Does this affect Mac App Store apps?
No. Mac App Store (MAS) uses its own update functionality. Some apps, however, have versions on and off the App Store. So, while the MAS version is safe, the non-MAS version may not be.
Radek made sure to point out:
Mentioned vulnerability is not present in the updater built into OS X. It was present in the previous version of the Sparkle Updater framework, and it's not a part of Apple Mac OS X.
Which apps are affected?
A list of apps that use Sparkle is available on GitHub, and while a "huge" number of Sparkle apps are vulnerable, some of them are secure.
What can I do?
People who have a vulnerable app that uses Sparkle may want to disable automatic updates in the app, and wait for an update with a fix to be available, then install directly from the developer's website.

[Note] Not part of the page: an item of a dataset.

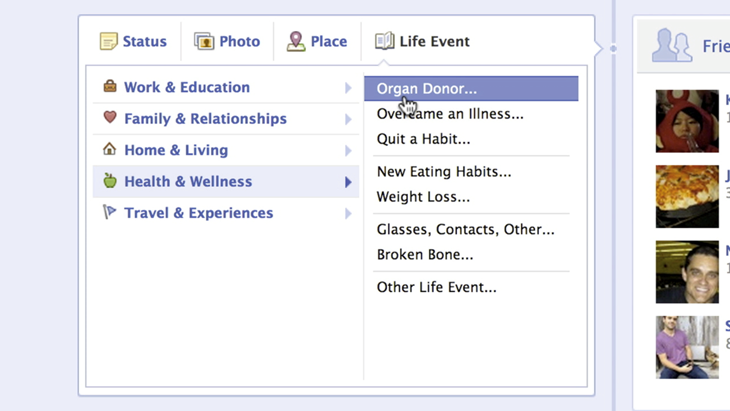This screenshot has height=411, width=730.
Task: Click the Travel & Experiences flag icon
Action: pos(110,213)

Ars Technica, which has been following the story, also advises:
The challenge many app developers have in plugging the security hole, combined with the difficulty end users have in knowing which apps are vulnerable, makes this a vexing problem to solve. People who aren't sure if an app on their Mac is safe should consider avoiding unsecured Wi-Fi networks or using a virtual private network when doing so. Even then, it will still be possible to exploit vulnerable apps, but the attackers would have to be government spies or rogue telecom employees with access to a phone network or Internet backbone.
Ugh. Bottom-line me!
There's a risk that this vulnerability could be used to get malicious code onto your Mac, and that would be bad. But the probability of it happening to most people is low.
Now that it's public, developers using Sparkle should be sprinting to make sure they aren't affected, and if they are, to get updates into customers hands immediately.